O governo Trump pretende impor uma tarifa de 46% sobre as exportações vietnamitas devido a preocupações com produtos falsificados. O governo do país asiático intensificou a inspeção de produtos falsificados importados numa tentativa de evitar as tarifas.
Embora a decisão final sobre as tarifas seja tomada em julho, muitas nações já estão negociando com os Estados Unidos e tomando medidas para evitar tarifas punitivas. Cabe ao Vietnã reprimir a falsificação de produtos para facilitar as negociações com Washington.
A ameaça de tarifas dos EUA paira sobre o Vietnã
O Vietnã está intensificando seus esforços para conter a distribuição de produtos falsificados e a pirataria digital no país, após o governo Trump acusar o Vietnã de ser um importante centro de violações de propriedade intelectual. Os Estados Unidos ameaçaram impor tarifas de até 46% sobre as exportações vietnamitas, a menos que mudanças significativas sejam feitas.
Segundo documentos internos do governo analisados pela Reuters , a repressão inclui um aumento nas inspeções de fronteira de mercadorias importadas suspeitas de serem falsificadas. Essas inspeções têm como alvo itens de luxo de marcas como Prada e Gucci (Kering), dispositivos eletrônicos tron Google e da Samsung, e brinquedos da Mattel e da Lego.
Produtos de consumo diário, incluindo xampus e lâminas de barbear da Procter & Gamble e da Johnson & Johnson, também estão sendo monitorados de perto.
O Vietnã também começou a combater o uso não autorizado de software. Essa é uma forma de pirataria digital que tem atraído críticas de grupos comerciais dos EUA.
Em 14 de abril, o Ministério da Cultura do Vietnã advertiu uma empresa local, cujo nome não foi divulgado, pelo uso de software pirateado, após uma denúncia da Business Software Alliance (BSA). A BSA representa grandes empresas de software como Microsoft, Oracle e Adobe.
Segundo a Reuters, uma fonte afirmou que dezenas de cartas semelhantes foram enviadas a empresas vietnamitas desde o início de abril.
As negociações comerciais entre os EUA e o Vietnã começaram informalmente antes que a política comercial global de Trump se tornasse oficial em 2 de abril. A proteção da propriedade intelectual, a prevenção do transbordo ilegal e a redução das barreiras aos produtos americanos são vitais para as negociações comerciais em curso entre os dois países.

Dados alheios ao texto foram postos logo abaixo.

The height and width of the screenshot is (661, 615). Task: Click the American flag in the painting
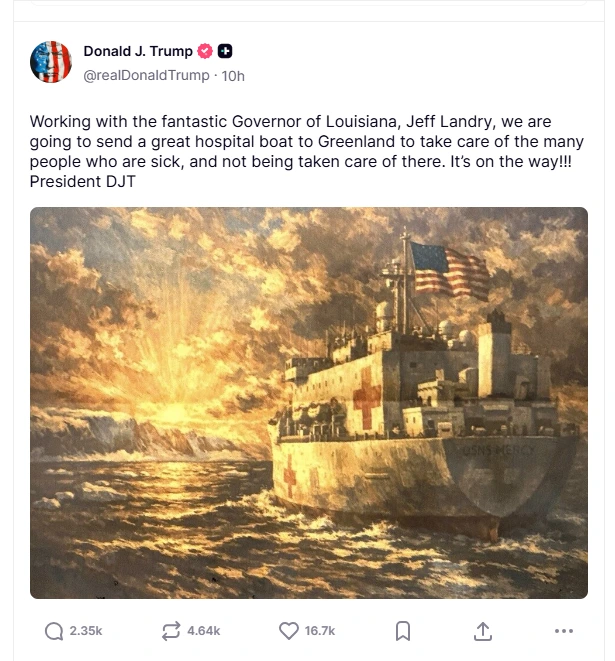449,271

No final de abril, o primeiro-ministro Pham Minh Chinh instruiu as agências governamentais a intensificarem a fiscalização contra a fraude comercial, especialmente no que diz respeito à origem das mercadorias e aos produtos falsificados.

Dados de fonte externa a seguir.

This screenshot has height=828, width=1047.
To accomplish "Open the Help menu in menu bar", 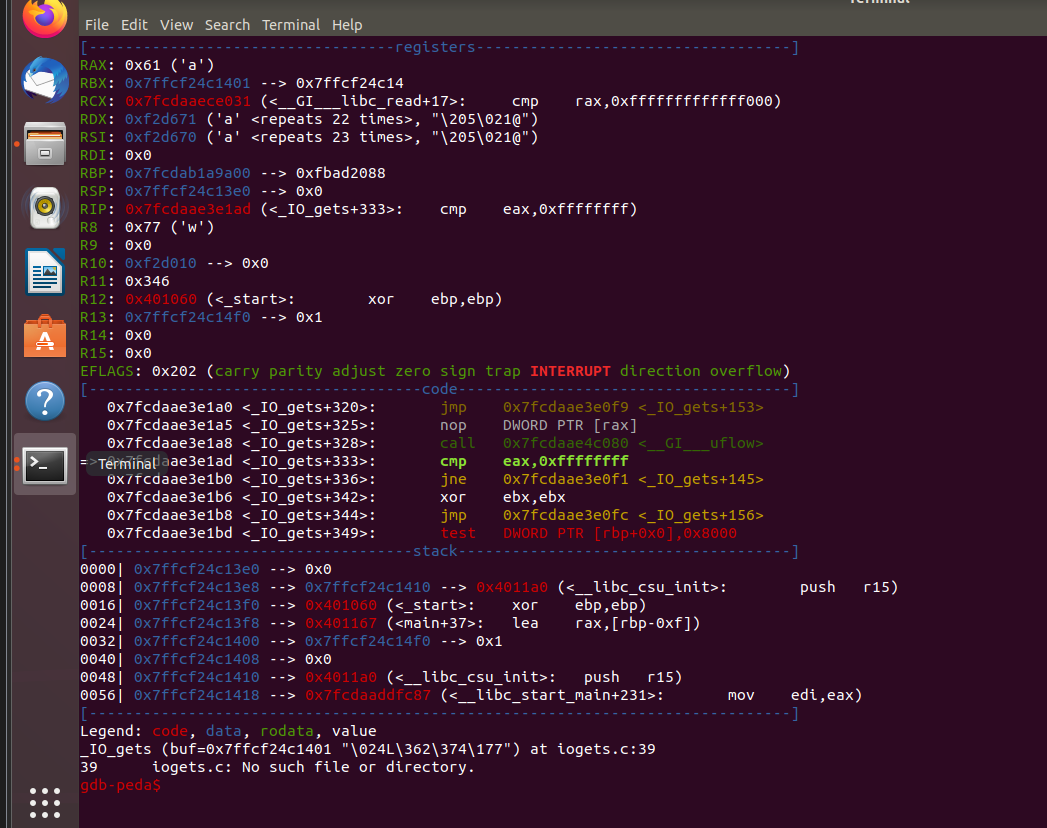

Com essa repressão, o Vietnã espera evitar as tarifas americanas, mas isso pode prejudicar seu relacionamento com a China , já que esta é a principal fonte de muitas importações falsificadas que atravessam suas fronteiras.
Produtos falsificados estão ligados à China
Apesar das iniciativas recentemente lançadas pelo governo, produtos falsificados continuam sendo fáceis de encontrar no Vietnã. A Reuters relatou ter observado a venda aberta de produtos de luxo falsificados no Shopping Saigon Square, na cidade de Ho Chi Minh, na semana passada.
O Representante Comercial dos Estados Unidos (USTR) já havia incluído o shopping em sua lista de "mercados notórios por falsificação". O site do shopping anuncia abertamente produtos falsificados a preços baixíssimos.
“Não são autênticos e são fabricados na China”, disse uma vendedora sobre os artigos da Prada em sua barraca, embora mais tarde tenha admitido que alguns cintos falsificados eram produzidos localmente no Vietnã.
Isso não significa que as medidas tenham sido malsucedidas. O Escritório do Representante Comercial dos Estados Unidos (USTR) removeu um mercado fronteiriço de sua lista de vigilância de janeiro de 2025 devido à repressão, mas ainda existem preocupações com a venda online de produtos falsificados.
Segundo um relatório do Escritório do Representante Comercial dos Estados Unidos (USTR) de abril, a plataforma vietnamita Shopee é um dos principais atores no comércio digital de produtos falsificados.
O mesmo relatório também observou que a fabricação desses produtos falsificados passou da China para o Vietnã.
A Reuters teria analisado um projeto de lei que propõe a criação de tribunais especializados em propriedade intelectual e a adequação do sistema jurídico vietnamita aos padrões internacionais. A expectativa é que a lei seja aprovada em junho.